The Last Wild Boy
by Hugh MacDonald
In a city called Aahimsa, men have become outsiders - forced to live outside the city walls. Those who aren't terminated are kept as laborers or sperm donors. Sexual relations are forbidden and children are conceived by artificial insemination or cloning. The city is ruled by women, also known as insiders. In this futuristic story, an insider named Nora finds an outsider baby. Her decision to keep him becomes a desperate life or death struggle.
The story is divided into three parts. The first part describes Nora's escape from Aahimsa, the second part has her meeting an outsider named Mabon, who helps her find the Happy Valley, and the third part takes place nine years later, when the valley comes under attack. A subplot concerns Nora's friend Alice, who is the daughter of Blanchefleur, the mayor of Aahimsa. Blanchefleur is determined to eliminate Nora and Adam (the baby grown into a boy), while Alice prepares for her future as a mother-to-be.
I couldn't help comparing The Last Wild Boy with Lois Lowry's superior novel‚ The Giver. Both portray seemingly safe communities that mask ulterior undercurrents, both have babies in need of saving, and both feature characters who dare to look for something better. However, MacDonald's story lacks the subtlety of Lowry's novel and the emotional resonance is somewhat muted. Part of the reason is writing quality. Where Lowry keeps to one perspective and uses tight, descriptive prose, MacDonald offers several perspectives and long, overly descriptive passages. He describes every character's appearance, every act they undertake, and every detail of any room they happen to be in. It slows the story's pace, and makes for stretches of boring reading.

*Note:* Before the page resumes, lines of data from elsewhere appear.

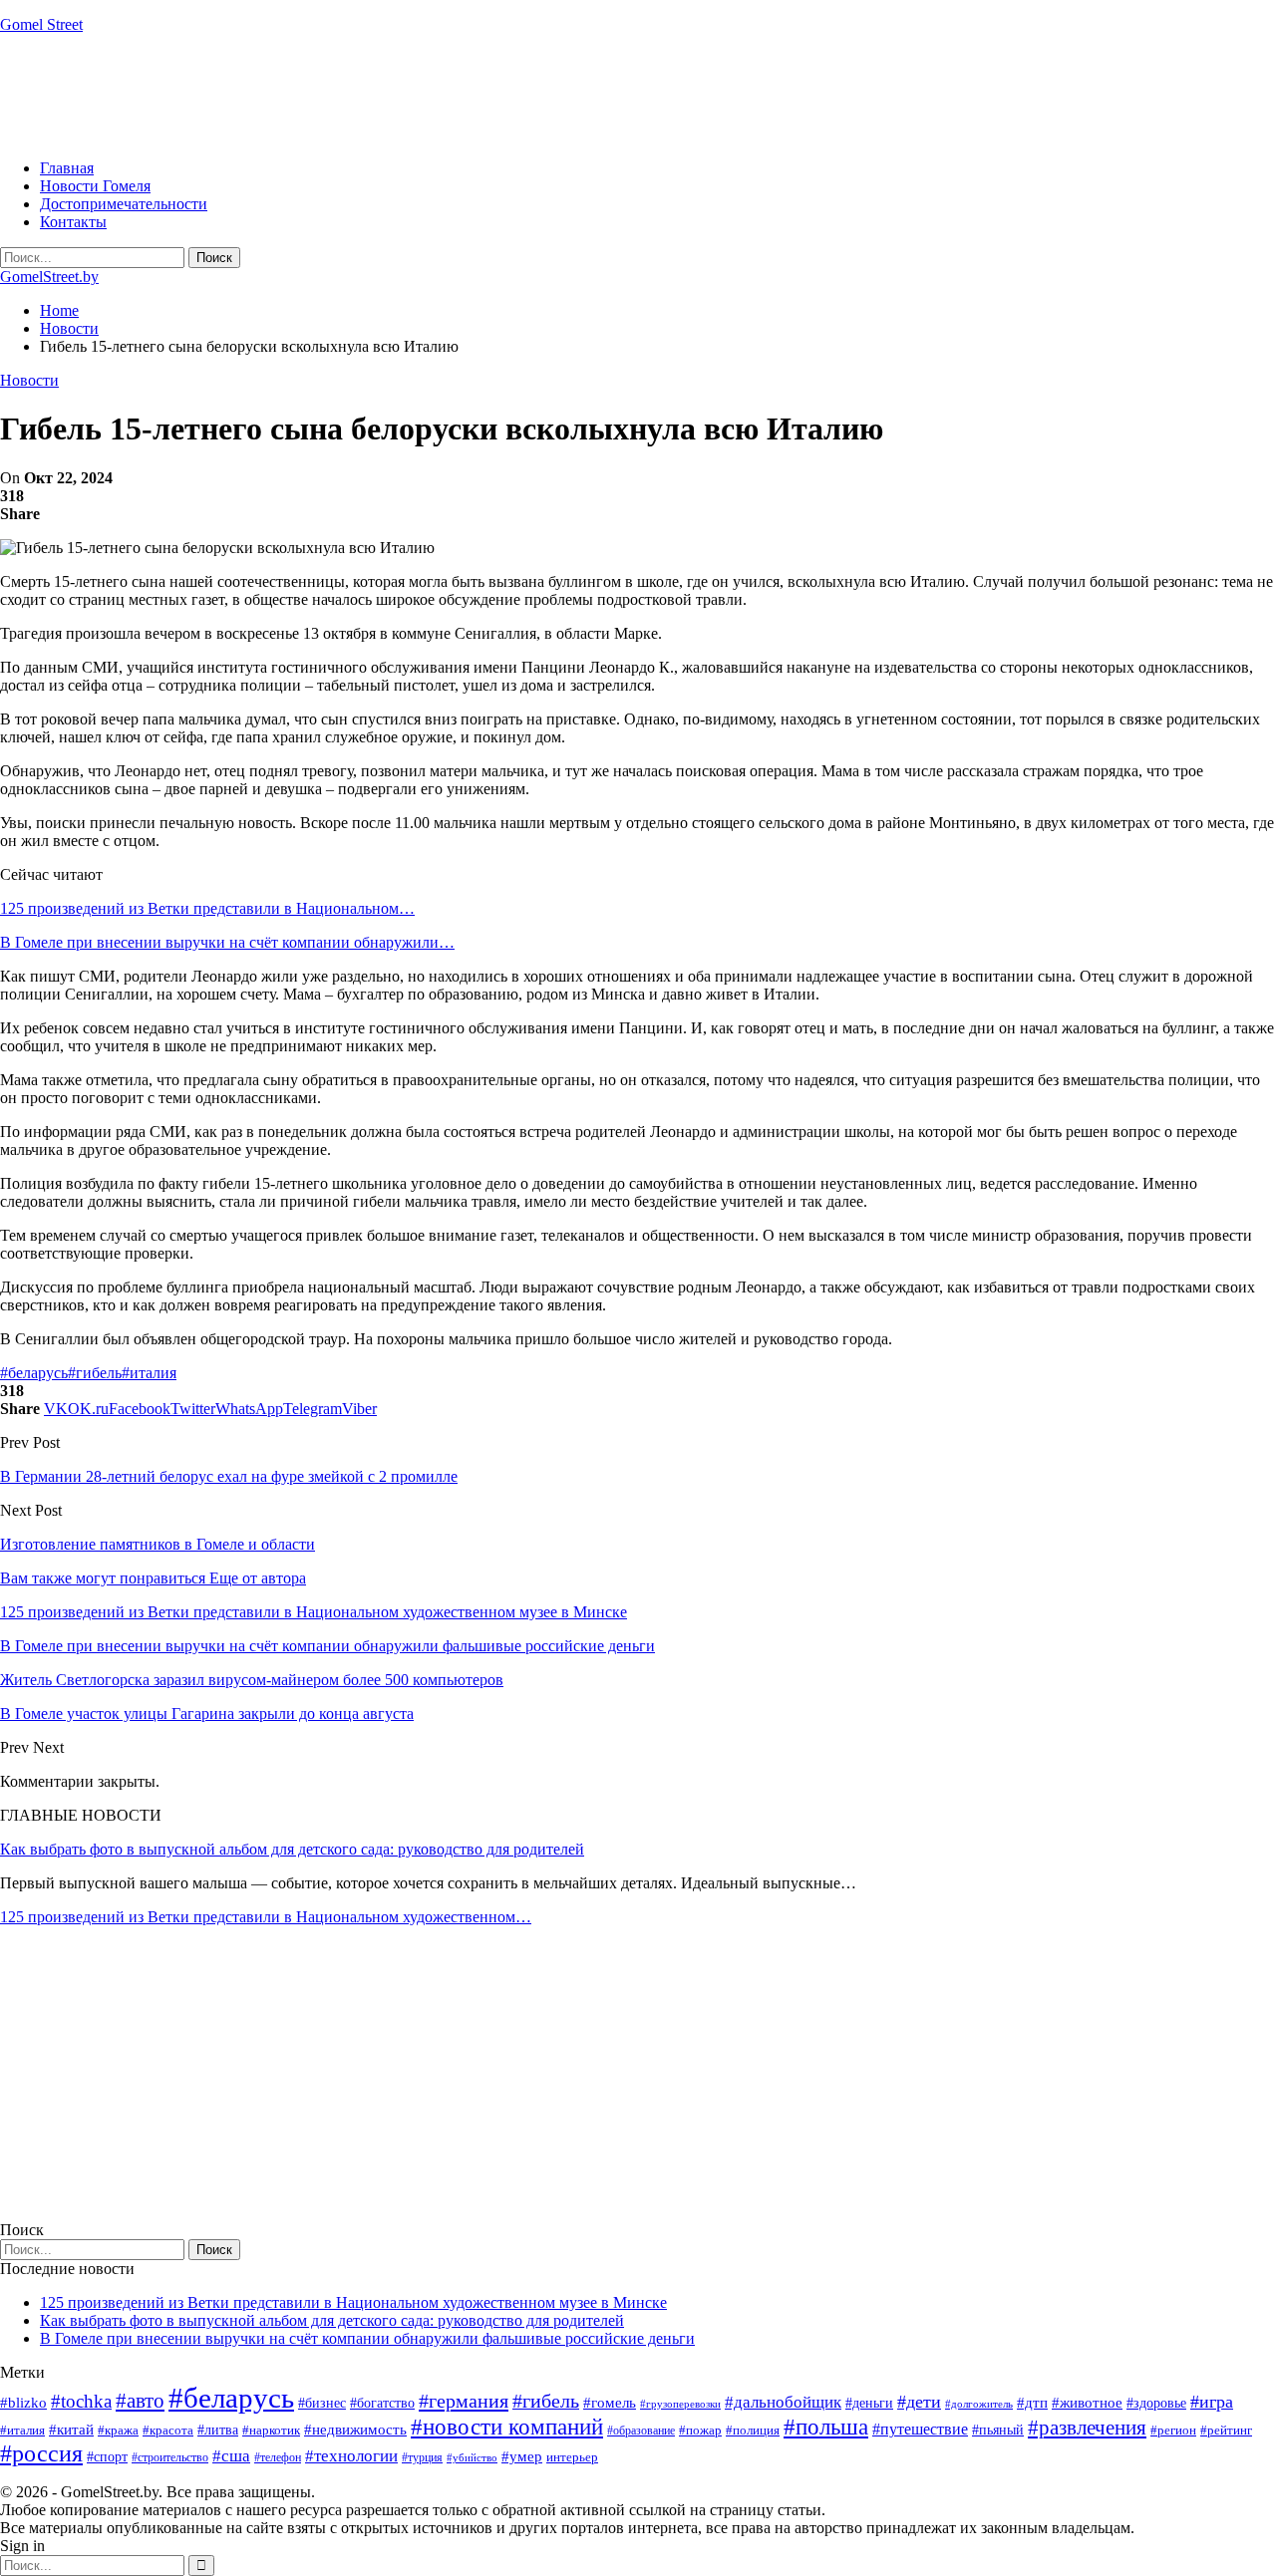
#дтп (1032, 2403)
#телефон (277, 2457)
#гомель (609, 2403)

Another reason is the story itself. Jonas, of The Giver‚ comes by his awareness gradually, so that his reasons for saving Gabriel is very clear. It's uncertain why Nora decides to save Adam. She is fully aware of termination and up until she finds the baby, she has no problem with it. Indeed, she gets angry when anything contradicts the history that she knows. Even though she and Mabon have a growing attraction, and they've lived among outsiders for nearly ten years, her views haven't changed. She even prevents Adam from knowing about his past and why he is special.
Alice (Nora's friend) is an underused character. She is even more conflicted than Nora because she will eventually succeed her mother as mayor. But she is given little to do. I suspect MacDonald was unsure about her also since her scenes always felt like an intrusion.
The ending leaves a lot of questions unanswered, and Adam's easy acquiescence (to go into hiding) is mystifying. Maybe if it had been Adam's story to begin with, The Last Wild Boy might have been a more satisfying book.